Exercise objective:
Please transcribe exactly the lines from the line holding "Where should I" through the end of the data below, and skip any pictures.

[Data to examine]

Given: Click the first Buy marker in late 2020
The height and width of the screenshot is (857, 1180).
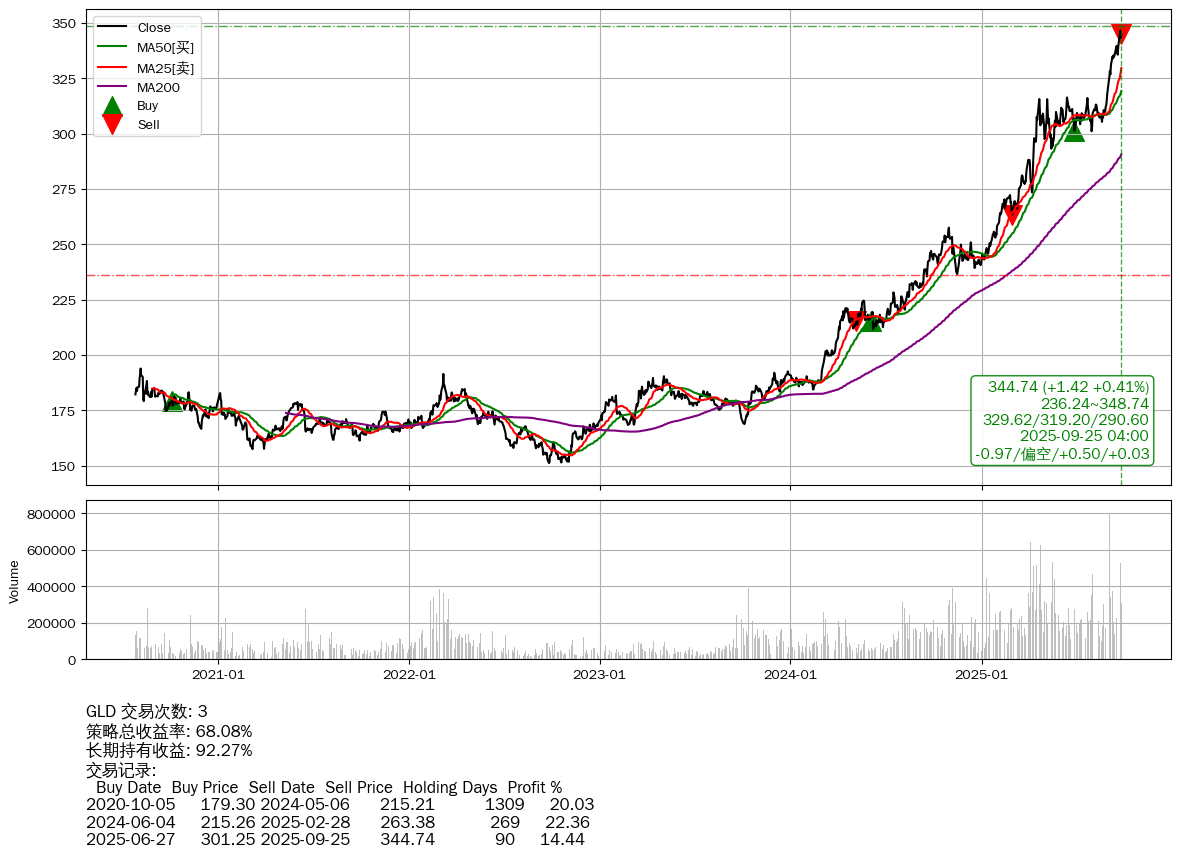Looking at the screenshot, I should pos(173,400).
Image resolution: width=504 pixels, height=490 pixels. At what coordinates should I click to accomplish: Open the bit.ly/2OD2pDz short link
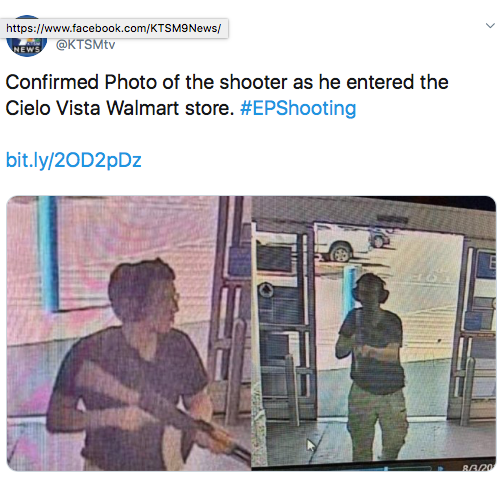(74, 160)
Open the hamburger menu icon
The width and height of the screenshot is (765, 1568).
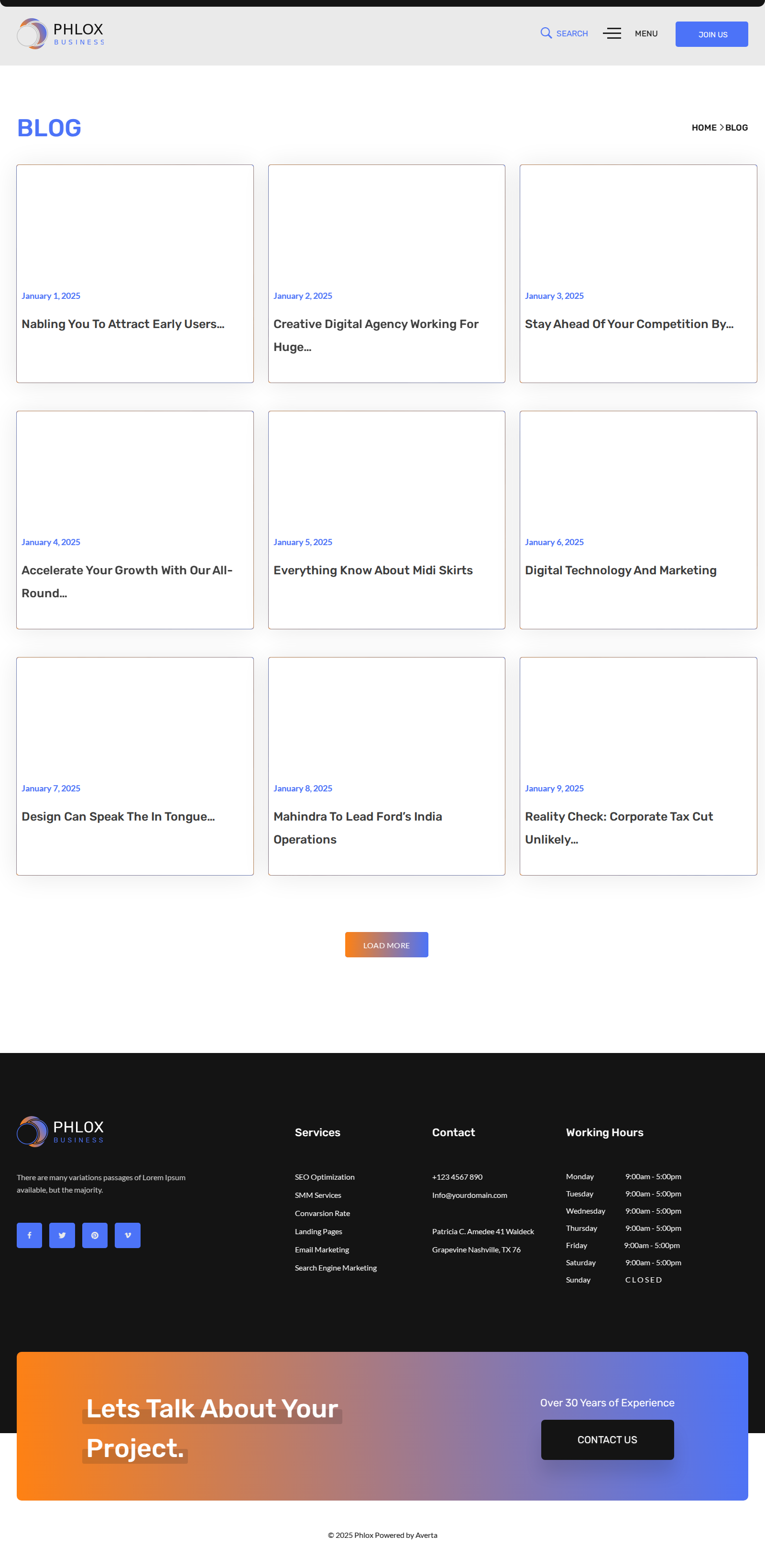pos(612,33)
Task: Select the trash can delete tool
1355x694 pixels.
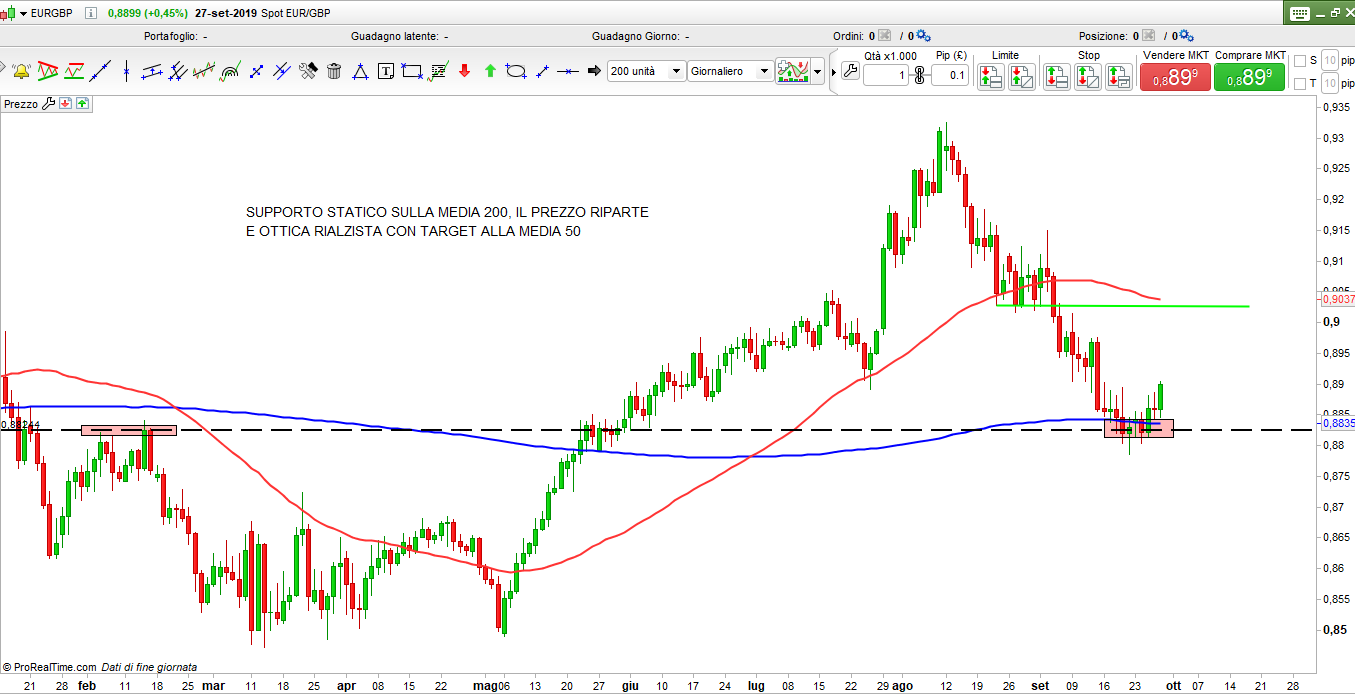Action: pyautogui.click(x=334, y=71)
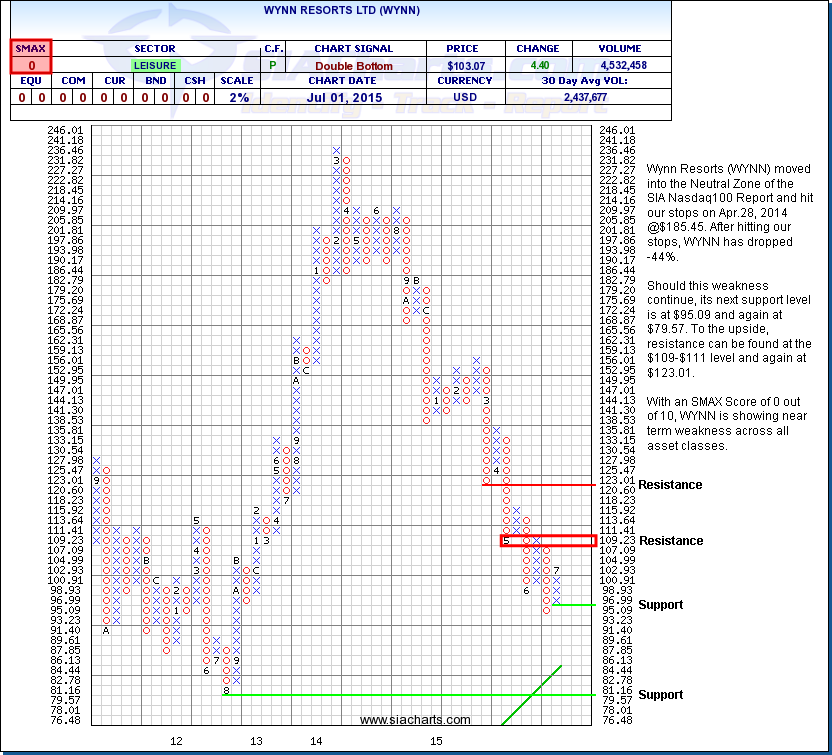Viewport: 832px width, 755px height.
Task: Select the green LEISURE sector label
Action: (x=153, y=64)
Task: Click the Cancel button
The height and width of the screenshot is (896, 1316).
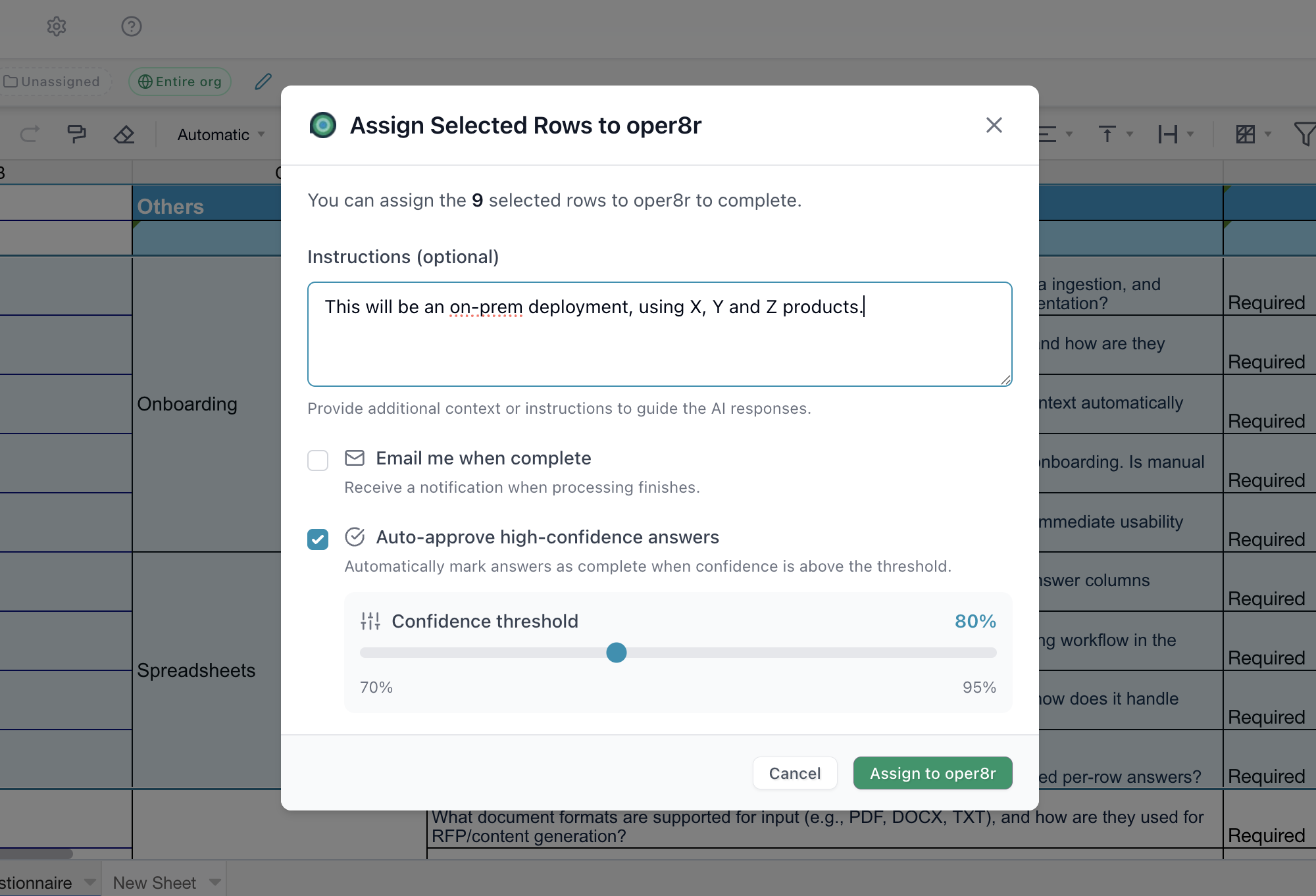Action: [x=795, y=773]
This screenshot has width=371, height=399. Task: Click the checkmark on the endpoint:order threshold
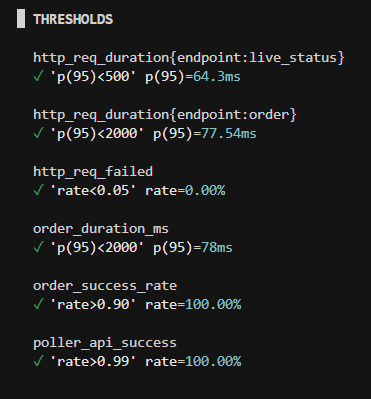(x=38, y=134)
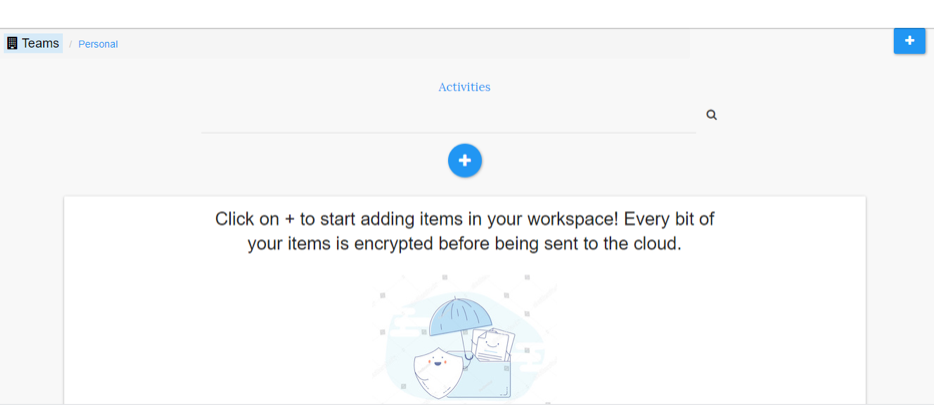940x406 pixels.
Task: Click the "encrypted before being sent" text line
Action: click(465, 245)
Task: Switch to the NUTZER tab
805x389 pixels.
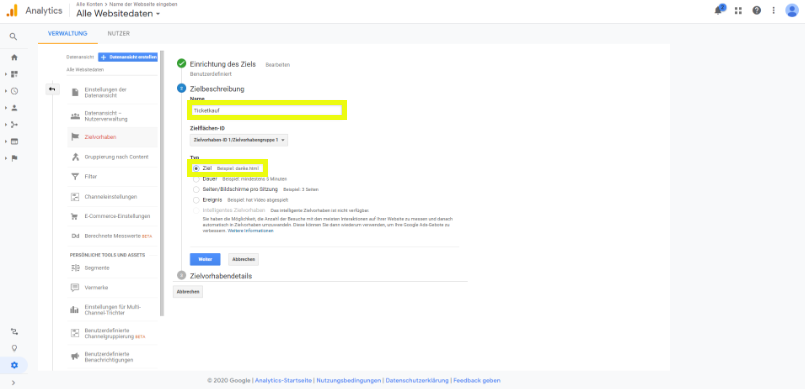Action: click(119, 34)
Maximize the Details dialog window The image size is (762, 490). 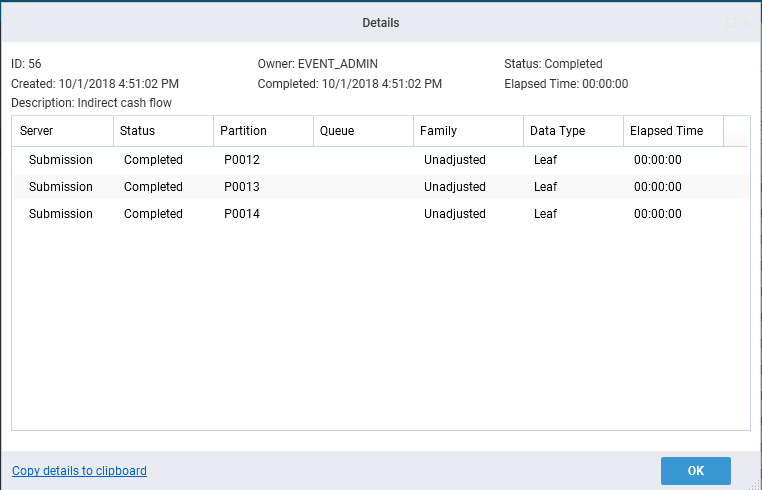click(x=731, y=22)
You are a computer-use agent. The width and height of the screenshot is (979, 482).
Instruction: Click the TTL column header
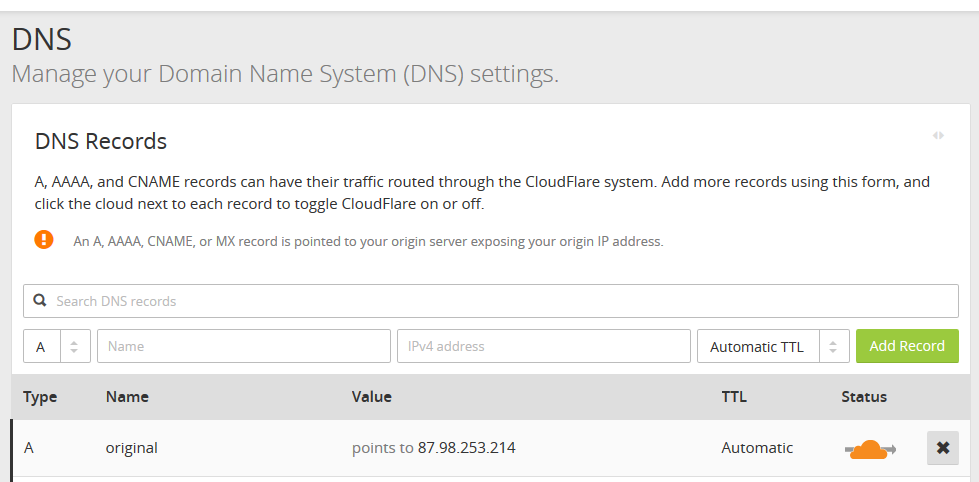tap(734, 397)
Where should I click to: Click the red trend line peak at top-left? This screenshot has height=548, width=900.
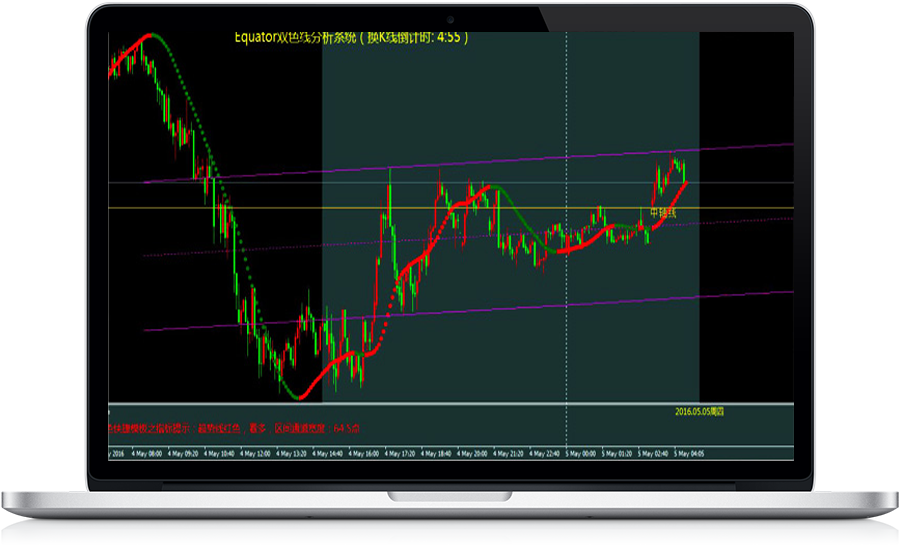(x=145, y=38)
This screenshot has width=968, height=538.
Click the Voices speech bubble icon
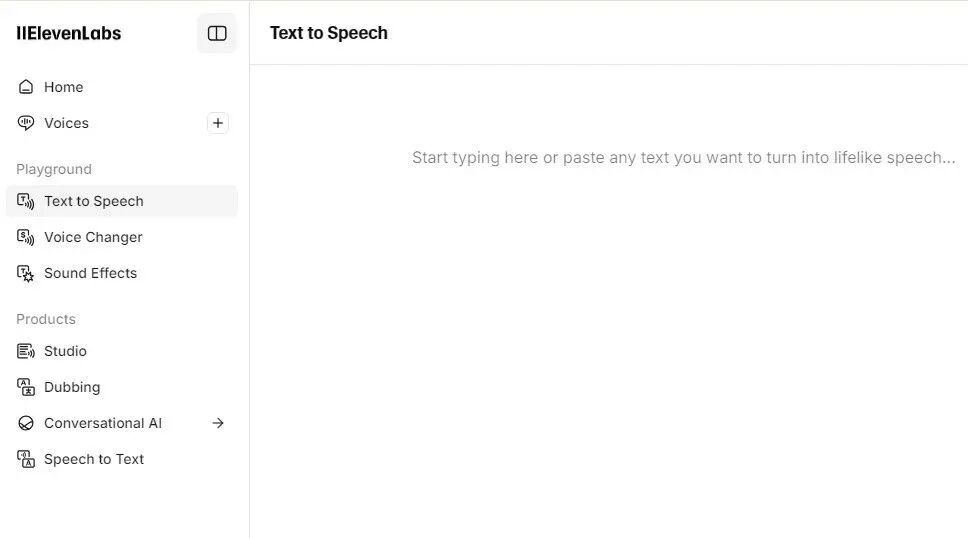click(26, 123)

[/Data to examine]

Output below:
Where should I click to: Click the red trend line peak at top-left? This screenshot has height=548, width=900.
(x=145, y=38)
This screenshot has width=968, height=538.
Click the Voices speech bubble icon
click(26, 123)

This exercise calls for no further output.